Submitted by: Canadian Boreal Initiative

Categories: Environment, Corporate Social Responsibility

Posted: Dec 10, 2007 – 12:36 PM EST

 

Victoria's Secret, high-school rappers and First Nations communities honoured for contributions to conserving Canada's Boreal Forest

Dec. 10 /CSRwire/ - OTTAWA, Canada, Dec. 10 /PRNewswire/ -- What do Aboriginal communities, teen rap musicians and a US company, best known for its lingerie, have in common? According to the Boreal Leadership Council (BLC) -- plenty; they have all been instrumental in helping to conserve Canada's Boreal Forest and in raising awareness of its global importance.

"This year, progress towards protecting Canada's Boreal Forest has really picked up momentum. The hard work of many, many people, including the communities that we honoured last night, has created the opportunity to celebrate some of the most significant land conservation initiatives in North American history, protecting millions of hectares of the Canadian Boreal Forest," said Larry Innes, Executive Director of the Canadian Boreal Initiative (CBI).

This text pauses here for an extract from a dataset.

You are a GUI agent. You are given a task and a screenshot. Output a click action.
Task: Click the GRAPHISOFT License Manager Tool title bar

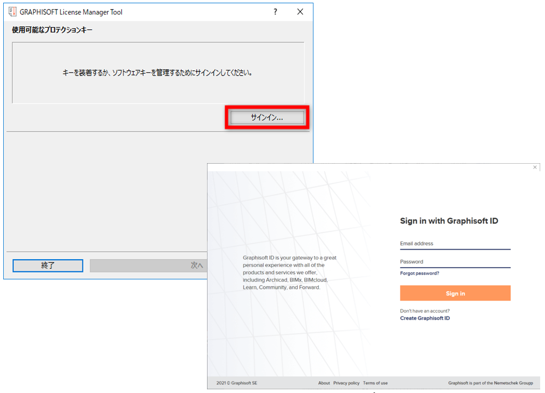(138, 12)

The Boreal Awards recognize leadership, innovation, cooperation and excellence among stakeholders who live and work in Canada's Boreal Forest region, along with those who have made an outstanding contribution to protection of the Boreal Forest and the advancement of the principles outlined in the Boreal Forest Conservation Framework.

Last night at the National Gallery of Canada in Ottawa the following award winners were honored:

Individual Achievement Award; Student GEORGE WOODHOUSE, with Blake Godward and David Lawless, for creatively spreading insightful messages among youth about the importance of Canada's Boreal Forest through video and song.

Corporate Award; LIMITED BRANDS, INC. (parent company of Victoria's Secret) for significantly advancing sustainable conservation in the Boreal Forest by changing their purchasing policy and actively advocating for Boreal Forest conservation.

Community Award; POPLAR RIVER FIRST NATION for their unwavering support to protect their traditional homelands on the eastern side of Lake Winnipeg, and their leadership in advancing, with the Province of Manitoba, a proposal to have a significant area of Canada's Boreal Forest in Manitoba and Ontario declared a World Heritage Site by UNESCO.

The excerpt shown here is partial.